Aunque parezca un asunto baladí, ésta es LA pregunta. Según el ministerio y las entidades de gestión, la piratería es un delito. Así nos lo han hecho saber con aquellos tremendos anuncios en los que se equiparaba la piratería con robar un bolso o una televisión (¿¿??). Entonces, si la piratería es un término que sólo se puede aplicar a las conductas susceptibles de ser tipificadas como un delito, la mayor parte de las actividades de las que estamos hablando no lo son.
La justicia española se ha manifestado de forma reiterada y rotunda sobre qué conductas constituyen delito y cuáles no. Compartir un archivo no es un delito. Crear una página gratuita de enlaces a fuentes de archivos para su descarga no es delito. Ni siquiera colgar o descargar canciones o películas en formato digital a través de servidores de descarga directa es un delito. Por tanto, estas conductas no se encuentran dentro del concepto de piratería, siempre atendiendo a las definiciones que nos han dado el Gobierno y la justicia en nuestro país.
Tuve la ocasión de formular esta pregunta a Guillermo Corral (Director General de Política e Industrias Culturales – Ministerio de Cultura) y a Aldo Olcese (Coalición de Creadores e Industrias de Contenidos Audiovisuales) en la ponencia que impartieron en FICOD. En concreto mi pregunta fue -aproximadamente- la siguiente:
“Creo que todos de acuerdo en la lucha contra la piratería. Sin embargo, desde el ministerio y las entidades de gestión se está confundiendo a la ciudadanía al equiparar la piratería con conductas delictivas. Por favor, para zanjar esta cuestión ¿alguien puede decirme qué es exactamente la piratería?”
La respuesta por parte del Sr. Olcese fue que el gobierno va a publicar una ley en la que se luchará contra la piratería con medidas en los tres campos: el administrativo, el civil y el penal. A esta afirmación, contestó el Director General que no es tan fácil, que es una medida que se está negociando con las partes interesadas y que veremos cuál es el resultado final.

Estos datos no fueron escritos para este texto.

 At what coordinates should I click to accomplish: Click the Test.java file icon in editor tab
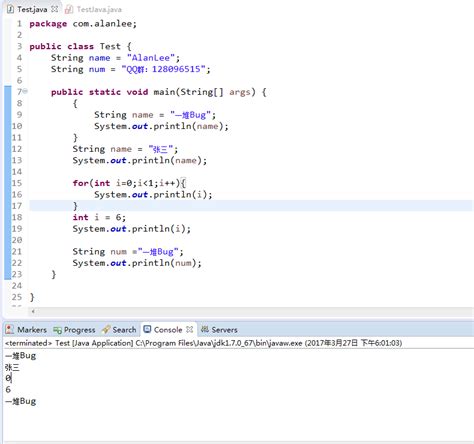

Ya sabemos cuál ha sido la primera medida que ha salido del acuerdo entre la Coalición y el Ministerio de Cultura: La “asustante” sección segunda y el cierre administrativo de sitios web.
El objetivo del Gobierno, empujado por las entidades de gestión, es que piratería sea cualquier cosa que suponga no pagar por disfrutar de las obras, haya o no ánimo de lucro, quebrantamiento de derechos o, incluso, aunque la obra no esté siendo gestionada por dichas entidades. Todo va al mismo saco, un saco enorme y maloliente que se pasa por el arco del triunfo la doctrina de nuestros Tribunales y las costumbres asentadas entre la ciudadanía.
¿Qué es la piratería? Preguntas mientras cortas mi conexión a internet. ¿Qué es la piratería? ¿Y tú me lo preguntas? El pirata, el que intenta meter la mano en mi cartera cuando la ley no lo permite y coarta mis derechos, eres tú.
Menos manifiesto y más acción
A veces tengo la sensación de que las fuerzas vivas de internet no son sino un montón de gordos barbudos asociales con camisas de cuadros y bolis en los bolsillos, que se esconden en sus casas y sólo se comunican con el resto del mundo a través del ordenador.
De otro modo no se explica que uno de los mayores ataques que ha lanzado un gobierno en España contra los derechos de los ciudadanos en los últimos treinta años haya sido respondido por los que, presuntamente, tenemos la voz, sólo con una declaración de principios. Ninguna acción, ninguna propuesta concreta, nadie en la calle ni la más mínima medida de presión.
El famoso manifiesto que ha hecho correr ríos de bits por internet, no es más que una declaración de principios con los que, además, no es fácil estar totalmente de acuerdo. Muchos de los que lo han suscrito ya han declarado que hay algunas frases que le patinan. Yo sí que estoy de acuerdo con el manifiesto, pero no lo suscribo. ¿Por qué?
No suscribo el manifiesto porque no sirve para nada. Dentro de un par de días las aguas habrán vuelto a su cauce y el gobierno podrá retomar tranquilamente el tema. Estoy convencido que de los miles de bloggers, periodistas y usuarios de internet que han suscrito el manifiesto sólo un pequeño porcentaje se ha tomado la molestia de leer la ley o el propio manifiesto, y que apenas un puñado habrá leido los dos textos.
¿A nadie le ha parecido extraño que la misma ley que declara que la conexión a las redes públicas de un 1Mb forma parte del derecho universal reconocido por nuestra constitución (artículo 61 de la Ley) , luego prevea que un simple órgano administrativo pueda llegar a suspender o bloquear ese derecho?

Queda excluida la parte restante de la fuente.